== Text shown ==

-=-=-

# Hot Glass Sculpture



## Don Kondra (Nov 11, 2008)

Greetings,

This is a sculpture I made in an introduction to glass blowing workshop.

Shot in a 28" light tent with one 26w CF boom light and white foamcore clipped to both sides of the tent.....








Cheers, Don


----------



## craig (Nov 11, 2008)

Tough deal on the specular highlights. Glass is usually better when lit from the back. Give it a try if you have a moment.

Love & Bass


----------



## Don Kondra (Nov 11, 2008)

Excuse #6 

I wanted the internal fire.

Cheers, Don


----------



## craig (Nov 11, 2008)

Certainly up to you. I am just making suggestions. 

Love & Bass


----------



## Don Kondra (Nov 11, 2008)

And I thank you for that.

Tried your suggestion.  On the next two shots I didn't bother with much PPing :mrgreen:

This is with minimal back light...






And very little top front corner light...






Just for the heck of it this is a 15 second exposure with no lights except cloudy reflected daylight from the east side of the tent. The tent opening is facing north, the west side is blocked with foamcore and the south side is the backdrop..... little after 2 pm. 






Cheers, Don


----------



## Don Kondra (Nov 11, 2008)

craig said:


> Tough deal on the specular highlights. Glass is usually better when lit from the back. Give it a try if you have a moment.
> 
> Love & Bass


 
I'm curious about the shot you have on your web site of the three wine bottles?

Perhaps the client requested it be shot that way ?

Cheers, Don


----------



## craig (Nov 11, 2008)

Excellent attempts! Actually I think the top front corner light gives the glass the nicest shape.

The three wine bottles was a failed attempt for The Jackson Hole News & Guides FAF special section. The Art Director loved it and it was quite effective because the photo ran small.

Love & Bass


----------



## Don Kondra (Nov 12, 2008)

I just can't help myself Craig,

Why would you put that "failed attempt" on your web site?

Cheers, Don


----------



## craig (Nov 12, 2008)

Feel free to speak your mind with me Don! Although not the smartest move; that shot really means a lot to me. I can produce slick work, but I also like to have fun and stir emotion. 

Check out http://craigblankphotography.viewbook.com/ This is more recent work. As you can see I am not always a fan of details in the highlights and sharp focus.

Thanks!

CB


----------



## Don Kondra (Nov 13, 2008)

Okay Craig,

I guess we can agree to disagree...

The last shot I posted is my favorite and I am a fan of sharp focus  

Cheers, Don


----------



## craig (Nov 13, 2008)

Excellent!

)'(


----------



## Christie Photo (Nov 14, 2008)

Without seeing, holding the sculpture, my instinct/training is to light whatever I put behind it.  Of all the glass things I've photographed, I don't recall ever attempting to shoot something like this with such an irregular shape.

-Pete


----------



## Don Kondra (Nov 14, 2008)

I think that's why the "no lights" light was the most successful shot, with such an odd shape there is bound to be a highlight somewhere 

At some point when I have more time I would like to try the cut out in the bottom of the backdrop and light that.  Different colored narrow beam lights might be interesting too... 

Cheers, Don


----------



## Patm1313 (Nov 14, 2008)

-=-=-

== Exercise materials ==
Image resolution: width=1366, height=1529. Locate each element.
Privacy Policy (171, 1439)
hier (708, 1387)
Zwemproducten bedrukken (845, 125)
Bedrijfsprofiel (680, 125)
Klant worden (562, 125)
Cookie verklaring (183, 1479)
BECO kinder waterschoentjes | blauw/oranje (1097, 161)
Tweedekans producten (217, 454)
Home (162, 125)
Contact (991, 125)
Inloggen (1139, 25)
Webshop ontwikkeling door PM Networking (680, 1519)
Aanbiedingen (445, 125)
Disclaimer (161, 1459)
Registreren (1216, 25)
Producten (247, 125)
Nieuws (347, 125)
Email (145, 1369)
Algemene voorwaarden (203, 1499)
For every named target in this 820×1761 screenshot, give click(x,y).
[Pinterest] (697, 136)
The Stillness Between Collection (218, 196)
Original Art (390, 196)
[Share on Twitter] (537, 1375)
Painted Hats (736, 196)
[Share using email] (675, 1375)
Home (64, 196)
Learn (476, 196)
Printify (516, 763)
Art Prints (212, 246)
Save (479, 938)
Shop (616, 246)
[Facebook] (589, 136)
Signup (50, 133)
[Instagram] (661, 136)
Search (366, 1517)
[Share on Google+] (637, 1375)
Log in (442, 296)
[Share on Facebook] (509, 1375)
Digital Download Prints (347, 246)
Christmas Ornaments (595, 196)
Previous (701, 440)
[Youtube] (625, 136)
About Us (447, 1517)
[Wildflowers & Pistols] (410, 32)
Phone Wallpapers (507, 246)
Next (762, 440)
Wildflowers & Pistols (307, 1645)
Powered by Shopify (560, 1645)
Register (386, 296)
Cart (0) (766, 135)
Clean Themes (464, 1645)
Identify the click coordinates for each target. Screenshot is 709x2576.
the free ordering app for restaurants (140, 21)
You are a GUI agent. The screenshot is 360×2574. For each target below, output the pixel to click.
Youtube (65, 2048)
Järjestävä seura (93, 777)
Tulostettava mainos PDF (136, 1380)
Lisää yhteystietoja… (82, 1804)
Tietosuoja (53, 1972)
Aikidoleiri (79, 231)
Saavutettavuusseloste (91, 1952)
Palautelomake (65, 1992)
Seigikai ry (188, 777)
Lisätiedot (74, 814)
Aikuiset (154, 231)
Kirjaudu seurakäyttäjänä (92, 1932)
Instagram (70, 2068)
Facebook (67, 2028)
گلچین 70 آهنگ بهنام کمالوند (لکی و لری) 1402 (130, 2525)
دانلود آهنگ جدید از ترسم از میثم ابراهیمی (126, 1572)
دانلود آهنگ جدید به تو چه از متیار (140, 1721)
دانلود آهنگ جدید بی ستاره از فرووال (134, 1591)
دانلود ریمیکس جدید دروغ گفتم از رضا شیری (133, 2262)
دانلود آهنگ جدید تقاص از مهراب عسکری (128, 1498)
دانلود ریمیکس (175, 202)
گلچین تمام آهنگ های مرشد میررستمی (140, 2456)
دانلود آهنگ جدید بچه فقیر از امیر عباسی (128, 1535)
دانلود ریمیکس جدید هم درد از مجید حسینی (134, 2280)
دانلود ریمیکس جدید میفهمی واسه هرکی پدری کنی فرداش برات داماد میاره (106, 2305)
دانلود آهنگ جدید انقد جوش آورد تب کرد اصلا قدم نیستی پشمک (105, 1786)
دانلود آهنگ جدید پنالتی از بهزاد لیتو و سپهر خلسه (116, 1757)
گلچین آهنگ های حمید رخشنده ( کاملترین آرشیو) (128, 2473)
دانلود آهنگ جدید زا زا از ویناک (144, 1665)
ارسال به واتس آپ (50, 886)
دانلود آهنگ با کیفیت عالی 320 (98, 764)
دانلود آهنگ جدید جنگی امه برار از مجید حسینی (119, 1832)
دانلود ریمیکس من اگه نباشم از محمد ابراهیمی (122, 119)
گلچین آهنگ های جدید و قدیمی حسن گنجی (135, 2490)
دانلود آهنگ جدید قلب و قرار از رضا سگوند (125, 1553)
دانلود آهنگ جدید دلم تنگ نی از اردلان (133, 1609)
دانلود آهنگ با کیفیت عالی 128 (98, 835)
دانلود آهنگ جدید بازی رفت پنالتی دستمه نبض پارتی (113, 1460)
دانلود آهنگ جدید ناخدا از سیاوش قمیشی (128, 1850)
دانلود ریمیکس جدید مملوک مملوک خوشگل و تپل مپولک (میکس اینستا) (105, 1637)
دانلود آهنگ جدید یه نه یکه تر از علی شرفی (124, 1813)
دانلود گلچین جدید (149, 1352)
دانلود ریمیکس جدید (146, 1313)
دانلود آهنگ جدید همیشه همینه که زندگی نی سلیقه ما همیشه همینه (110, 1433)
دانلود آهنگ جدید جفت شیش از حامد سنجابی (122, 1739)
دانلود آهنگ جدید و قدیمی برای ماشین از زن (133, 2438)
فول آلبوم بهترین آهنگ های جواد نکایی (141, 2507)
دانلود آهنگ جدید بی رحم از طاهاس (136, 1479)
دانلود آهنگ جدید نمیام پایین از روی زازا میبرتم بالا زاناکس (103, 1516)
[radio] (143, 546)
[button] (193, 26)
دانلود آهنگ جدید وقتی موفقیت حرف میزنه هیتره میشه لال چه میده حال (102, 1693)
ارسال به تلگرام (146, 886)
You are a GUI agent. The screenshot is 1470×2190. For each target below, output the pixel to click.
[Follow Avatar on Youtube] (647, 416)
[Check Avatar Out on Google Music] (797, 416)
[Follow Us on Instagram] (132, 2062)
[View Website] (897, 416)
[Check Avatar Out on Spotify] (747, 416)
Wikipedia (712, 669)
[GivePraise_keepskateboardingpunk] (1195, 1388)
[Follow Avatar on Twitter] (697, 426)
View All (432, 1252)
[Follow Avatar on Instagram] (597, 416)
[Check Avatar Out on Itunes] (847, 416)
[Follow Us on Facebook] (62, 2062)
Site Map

-=-=-

== What this exercise asks ==
1. For each statement about the glass sculpture thread, state yes or no according to the thread, and support each answer with the deciding words of the thread, quoted exactly. (a) The sculpture was made in an introduction to glass blowing workshop. (b) The first shot was taken in a 36-inch light tent. (c) The shot without lights was a 30 second exposure.
2. In the records, convert the lines from the line containing "دانلود گلچین جدید (149, 1352)" up to and including the line containing "[Follow Us on Facebook] (62, 2062)" into a numbered list, leaving out any blank lines.
The glass sculpture thread and the records come from unrelated sources.

== Exercise responses ==
1.
(a) Yes: "This is a sculpture I made in an introduction to glass blowing workshop."
(b) No: "Shot in a 28" light tent with one 26w CF boom light"
(c) No: "this is a 15 second exposure with no lights except cloudy reflected daylight from the east side of the tent"

2.
1. دانلود گلچین جدید (149, 1352)
2. دانلود ریمیکس جدید (146, 1313)
3. دانلود آهنگ جدید همیشه همینه که زندگی نی سلیقه ما همیشه همینه (110, 1433)
4. دانلود آهنگ جدید جفت شیش از حامد سنجابی (122, 1739)
5. دانلود آهنگ جدید و قدیمی برای ماشین از زن (133, 2438)
6. فول آلبوم بهترین آهنگ های جواد نکایی (141, 2507)
7. دانلود آهنگ جدید بی رحم از طاهاس (136, 1479)
8. دانلود آهنگ جدید نمیام پایین از روی زازا میبرتم بالا زاناکس (103, 1516)
9. [radio] (143, 546)
10. [button] (193, 26)
11. دانلود آهنگ جدید وقتی موفقیت حرف میزنه هیتره میشه لال چه میده حال (102, 1693)
12. ارسال به تلگرام (146, 886)
13. You are a GUI agent. The screenshot is 1470×2190. For each target below, output the pixel to click.
14. [Follow Avatar on Youtube] (647, 416)
15. [Check Avatar Out on Google Music] (797, 416)
16. [Follow Us on Instagram] (132, 2062)
17. [View Website] (897, 416)
18. [Check Avatar Out on Spotify] (747, 416)
19. Wikipedia (712, 669)
20. [GivePraise_keepskateboardingpunk] (1195, 1388)
21. [Follow Avatar on Twitter] (697, 426)
22. View All (432, 1252)
23. [Follow Avatar on Instagram] (597, 416)
24. [Check Avatar Out on Itunes] (847, 416)
25. [Follow Us on Facebook] (62, 2062)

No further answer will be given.